Our tour was hosted by Maria Wilhelm, the Executive Director of the Avatar Alliance Foundation and President & COO of CAMERON Companies. Maria is known for merging social advocacy with a focus on climate change and a broad range of commercial initiatives integrating new technologies and interests in China and elsewhere. She was an executive producer of DEEPSEA CHALLENGE 3D, the National Geographic documentary on the historic expedition. Maria is also an executive producer of Years of Living Dangerously, the Emmy Award-winning climate change series on the National Geographic Channel.
Kim Butts, the design director of the Avatar Alliance Foundation (AAF), was also present during our tour. She co-produced “What Would the Ocean Say?” for World Ocean Day at the United Nations and “Not Reality TV,” a short film on the climate crisis.
She is integral in a number of advocacy media projects produced by the AAF, and co-designed “James Cameron — Challenging the Deep.” During our tour, they shared with us the screening of AKASHINGA: The Brave Ones, a 14-minute film, and some of their trailers for the upcoming Secrets of the Elephants with Paula Kahumbu on National Geographic/Disney+.
The tour was an unforgettable experience, as we were given a glimpse of the behind-the-scenes work that goes into making some of the most iconic films of our time. We were amazed at the level of creativity, innovation, and technology that were being utilized in Cameron’s studio. From digital 3D cameras to underwater filming and remote vehicle technologies, it was a true testament to how far the film industry has come and how it continues to evolve.
Our tour of James Cameron’s studio was a true honor, and we were grateful to have had the opportunity to learn from some of the most creative minds in the film industry. It reinforced our belief that when we combine passion, innovation, and purpose, we can achieve great things that can make a positive impact on the world.
Where it began …
The Indigenous Imaginarium experience was truly remarkable and transformative. It was truly a dream come true for all of us who came from different parts of the world, a unique opportunity to come together, share our stories. It was a space where us as Indigenous creatives, filmmakers, and activists from around the world could come together and share our stories, knowledge, fights and dreams.
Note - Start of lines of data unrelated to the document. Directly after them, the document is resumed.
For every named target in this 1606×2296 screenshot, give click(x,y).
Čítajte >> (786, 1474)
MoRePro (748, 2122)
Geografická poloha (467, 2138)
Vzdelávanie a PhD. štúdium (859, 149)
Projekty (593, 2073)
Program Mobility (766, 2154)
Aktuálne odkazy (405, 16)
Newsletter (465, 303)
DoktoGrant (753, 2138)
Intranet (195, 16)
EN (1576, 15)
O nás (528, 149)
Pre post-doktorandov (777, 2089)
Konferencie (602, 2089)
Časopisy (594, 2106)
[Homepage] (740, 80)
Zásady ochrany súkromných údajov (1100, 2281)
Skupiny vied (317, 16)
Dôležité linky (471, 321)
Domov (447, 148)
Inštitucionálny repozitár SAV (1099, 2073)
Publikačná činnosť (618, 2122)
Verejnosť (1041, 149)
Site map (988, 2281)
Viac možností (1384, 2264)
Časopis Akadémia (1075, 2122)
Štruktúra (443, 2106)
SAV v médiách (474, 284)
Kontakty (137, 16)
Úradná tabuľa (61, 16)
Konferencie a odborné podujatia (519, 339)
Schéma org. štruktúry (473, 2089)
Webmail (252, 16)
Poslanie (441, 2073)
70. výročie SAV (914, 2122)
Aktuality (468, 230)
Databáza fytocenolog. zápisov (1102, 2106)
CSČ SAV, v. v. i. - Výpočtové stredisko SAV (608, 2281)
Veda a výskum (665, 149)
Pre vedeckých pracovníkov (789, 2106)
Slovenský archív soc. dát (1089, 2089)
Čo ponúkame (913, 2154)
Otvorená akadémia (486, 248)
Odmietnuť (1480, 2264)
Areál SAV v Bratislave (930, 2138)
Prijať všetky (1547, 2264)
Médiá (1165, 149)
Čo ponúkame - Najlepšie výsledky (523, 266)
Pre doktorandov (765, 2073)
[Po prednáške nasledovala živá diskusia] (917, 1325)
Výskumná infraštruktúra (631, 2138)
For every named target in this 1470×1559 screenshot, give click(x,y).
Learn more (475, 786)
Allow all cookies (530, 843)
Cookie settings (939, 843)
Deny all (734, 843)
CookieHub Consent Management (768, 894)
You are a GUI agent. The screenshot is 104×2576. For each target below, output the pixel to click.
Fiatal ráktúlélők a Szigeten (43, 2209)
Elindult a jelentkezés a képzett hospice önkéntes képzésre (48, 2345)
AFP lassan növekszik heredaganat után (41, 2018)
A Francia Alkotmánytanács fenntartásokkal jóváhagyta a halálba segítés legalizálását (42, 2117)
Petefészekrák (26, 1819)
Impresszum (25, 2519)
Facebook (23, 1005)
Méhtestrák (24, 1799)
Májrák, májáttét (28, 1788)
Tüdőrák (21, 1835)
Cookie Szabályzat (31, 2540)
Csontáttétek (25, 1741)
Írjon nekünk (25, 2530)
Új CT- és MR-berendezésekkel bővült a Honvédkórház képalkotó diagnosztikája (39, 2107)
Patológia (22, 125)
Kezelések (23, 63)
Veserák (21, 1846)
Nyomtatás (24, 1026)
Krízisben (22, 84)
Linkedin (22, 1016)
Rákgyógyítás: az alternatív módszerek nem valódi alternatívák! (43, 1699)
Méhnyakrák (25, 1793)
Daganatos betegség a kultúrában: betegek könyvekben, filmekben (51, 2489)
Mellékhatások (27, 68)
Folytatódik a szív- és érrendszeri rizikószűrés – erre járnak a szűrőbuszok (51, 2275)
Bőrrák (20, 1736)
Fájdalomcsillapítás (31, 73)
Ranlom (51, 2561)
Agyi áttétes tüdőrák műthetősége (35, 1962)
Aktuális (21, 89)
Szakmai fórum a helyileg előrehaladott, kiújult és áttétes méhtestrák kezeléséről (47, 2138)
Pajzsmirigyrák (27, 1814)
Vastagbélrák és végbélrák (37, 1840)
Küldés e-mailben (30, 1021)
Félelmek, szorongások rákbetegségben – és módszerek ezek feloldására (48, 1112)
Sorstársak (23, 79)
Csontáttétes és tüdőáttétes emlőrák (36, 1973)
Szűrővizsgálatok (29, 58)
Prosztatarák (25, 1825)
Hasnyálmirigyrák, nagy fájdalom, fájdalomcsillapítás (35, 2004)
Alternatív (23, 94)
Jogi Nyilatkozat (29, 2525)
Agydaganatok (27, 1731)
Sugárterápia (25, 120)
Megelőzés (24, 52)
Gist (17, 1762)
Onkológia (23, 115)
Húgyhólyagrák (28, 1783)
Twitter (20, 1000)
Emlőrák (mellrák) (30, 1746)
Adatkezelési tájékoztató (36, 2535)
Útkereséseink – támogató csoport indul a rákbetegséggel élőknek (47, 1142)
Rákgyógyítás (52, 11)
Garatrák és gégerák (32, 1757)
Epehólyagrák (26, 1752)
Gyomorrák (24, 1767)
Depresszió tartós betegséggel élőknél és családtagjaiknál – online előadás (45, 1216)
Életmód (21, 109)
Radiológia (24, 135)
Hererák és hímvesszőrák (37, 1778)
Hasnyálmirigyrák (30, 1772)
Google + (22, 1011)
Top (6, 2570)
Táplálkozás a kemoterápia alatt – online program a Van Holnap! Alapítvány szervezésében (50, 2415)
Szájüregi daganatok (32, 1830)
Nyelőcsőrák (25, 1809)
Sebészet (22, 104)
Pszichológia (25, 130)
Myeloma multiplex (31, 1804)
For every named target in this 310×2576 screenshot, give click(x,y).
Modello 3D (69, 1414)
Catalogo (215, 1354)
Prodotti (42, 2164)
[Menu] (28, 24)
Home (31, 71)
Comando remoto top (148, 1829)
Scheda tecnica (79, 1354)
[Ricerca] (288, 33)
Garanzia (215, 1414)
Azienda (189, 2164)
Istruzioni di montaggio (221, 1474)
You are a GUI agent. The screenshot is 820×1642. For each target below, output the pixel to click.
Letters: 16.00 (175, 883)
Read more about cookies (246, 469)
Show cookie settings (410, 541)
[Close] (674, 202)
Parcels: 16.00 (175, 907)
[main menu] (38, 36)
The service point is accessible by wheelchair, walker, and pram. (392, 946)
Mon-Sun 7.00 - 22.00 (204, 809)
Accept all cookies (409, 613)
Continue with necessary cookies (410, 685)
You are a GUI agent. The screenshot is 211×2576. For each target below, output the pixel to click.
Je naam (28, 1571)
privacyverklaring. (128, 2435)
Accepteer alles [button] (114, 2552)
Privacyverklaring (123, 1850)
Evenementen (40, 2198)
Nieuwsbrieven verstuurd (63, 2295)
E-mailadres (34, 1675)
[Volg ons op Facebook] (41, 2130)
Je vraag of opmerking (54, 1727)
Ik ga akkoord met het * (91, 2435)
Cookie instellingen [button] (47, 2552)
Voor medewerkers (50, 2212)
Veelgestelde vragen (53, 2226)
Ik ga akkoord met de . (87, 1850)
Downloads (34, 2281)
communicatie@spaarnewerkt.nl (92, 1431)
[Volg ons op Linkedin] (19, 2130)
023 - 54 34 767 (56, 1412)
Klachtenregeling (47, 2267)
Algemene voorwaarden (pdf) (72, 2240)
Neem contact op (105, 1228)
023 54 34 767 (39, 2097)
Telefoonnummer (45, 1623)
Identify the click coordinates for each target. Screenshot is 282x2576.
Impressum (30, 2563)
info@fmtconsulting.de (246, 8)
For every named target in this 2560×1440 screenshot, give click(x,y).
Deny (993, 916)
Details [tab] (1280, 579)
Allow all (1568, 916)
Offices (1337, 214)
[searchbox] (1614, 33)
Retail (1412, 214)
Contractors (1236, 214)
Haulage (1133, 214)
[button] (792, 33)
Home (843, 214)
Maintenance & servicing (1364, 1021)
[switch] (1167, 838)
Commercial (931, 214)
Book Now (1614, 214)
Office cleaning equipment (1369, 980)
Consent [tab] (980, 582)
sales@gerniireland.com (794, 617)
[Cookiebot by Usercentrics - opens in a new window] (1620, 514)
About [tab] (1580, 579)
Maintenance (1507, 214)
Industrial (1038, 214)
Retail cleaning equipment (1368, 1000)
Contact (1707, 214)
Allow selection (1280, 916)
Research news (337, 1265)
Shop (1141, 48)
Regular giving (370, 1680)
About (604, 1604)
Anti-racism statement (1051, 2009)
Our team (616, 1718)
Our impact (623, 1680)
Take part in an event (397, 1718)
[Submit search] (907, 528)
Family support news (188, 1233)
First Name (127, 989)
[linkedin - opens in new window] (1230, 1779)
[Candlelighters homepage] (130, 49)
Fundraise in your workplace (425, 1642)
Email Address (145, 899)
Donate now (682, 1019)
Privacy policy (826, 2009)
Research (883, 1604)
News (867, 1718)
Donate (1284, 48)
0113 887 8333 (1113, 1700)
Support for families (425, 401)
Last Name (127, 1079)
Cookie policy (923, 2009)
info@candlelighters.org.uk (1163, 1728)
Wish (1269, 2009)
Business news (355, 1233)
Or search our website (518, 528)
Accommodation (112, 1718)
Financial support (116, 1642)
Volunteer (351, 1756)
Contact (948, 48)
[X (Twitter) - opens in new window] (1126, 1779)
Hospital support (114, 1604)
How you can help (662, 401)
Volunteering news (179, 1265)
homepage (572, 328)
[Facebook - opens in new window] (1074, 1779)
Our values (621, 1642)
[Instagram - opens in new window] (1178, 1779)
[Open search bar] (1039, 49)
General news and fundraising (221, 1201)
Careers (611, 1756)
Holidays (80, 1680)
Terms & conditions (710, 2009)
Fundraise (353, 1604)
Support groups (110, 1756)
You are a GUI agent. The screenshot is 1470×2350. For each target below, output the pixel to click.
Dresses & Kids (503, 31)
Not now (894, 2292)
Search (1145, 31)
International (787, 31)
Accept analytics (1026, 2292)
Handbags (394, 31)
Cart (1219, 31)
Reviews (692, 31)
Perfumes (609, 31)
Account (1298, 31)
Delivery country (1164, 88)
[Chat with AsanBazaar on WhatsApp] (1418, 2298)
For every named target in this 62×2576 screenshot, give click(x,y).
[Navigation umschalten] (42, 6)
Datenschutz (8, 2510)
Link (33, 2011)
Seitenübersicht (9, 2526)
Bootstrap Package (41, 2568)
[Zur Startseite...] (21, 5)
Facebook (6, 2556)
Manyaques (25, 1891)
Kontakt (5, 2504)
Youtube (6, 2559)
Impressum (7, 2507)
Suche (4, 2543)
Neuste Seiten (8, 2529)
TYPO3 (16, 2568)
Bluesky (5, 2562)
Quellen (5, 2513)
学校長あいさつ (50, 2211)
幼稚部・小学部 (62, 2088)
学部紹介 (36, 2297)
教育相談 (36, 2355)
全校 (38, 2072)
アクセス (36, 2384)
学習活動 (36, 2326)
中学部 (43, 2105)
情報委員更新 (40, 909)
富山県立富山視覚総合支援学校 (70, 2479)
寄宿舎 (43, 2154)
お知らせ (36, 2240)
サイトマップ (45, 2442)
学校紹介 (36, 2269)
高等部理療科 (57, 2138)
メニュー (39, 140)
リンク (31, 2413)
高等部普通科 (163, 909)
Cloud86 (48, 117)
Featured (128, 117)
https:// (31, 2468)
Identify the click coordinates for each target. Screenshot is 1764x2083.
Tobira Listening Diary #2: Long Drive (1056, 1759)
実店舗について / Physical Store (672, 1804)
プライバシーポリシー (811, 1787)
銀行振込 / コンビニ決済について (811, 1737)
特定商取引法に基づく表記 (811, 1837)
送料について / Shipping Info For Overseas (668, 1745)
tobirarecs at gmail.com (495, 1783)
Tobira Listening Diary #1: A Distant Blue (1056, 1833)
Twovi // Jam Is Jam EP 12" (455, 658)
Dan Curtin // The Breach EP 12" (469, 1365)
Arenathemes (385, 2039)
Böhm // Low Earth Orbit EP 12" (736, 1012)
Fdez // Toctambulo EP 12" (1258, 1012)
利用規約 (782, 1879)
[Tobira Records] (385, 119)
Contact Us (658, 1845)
This seven-day interactive incubator was a platform for learning, developing, and advancing on our story ideas inspired by cross-cultural experiences, days of pure magic that we spent together and will leave a lasting impression on us all.
The showcase and networking reception in Los Angeles organized by If Not Us Then Who in partnership with other organizations, was a highlight of the event and the culmination of this amazing experience. It was a space to reimagine climate justice through the indigenous dream of a healthy relationship with our planet, each other, and all living things. We had the chance to connect with Hollywood film industry members, influencers, and artists and bridge the gap between storytellers in the global south and the film industry in the global north.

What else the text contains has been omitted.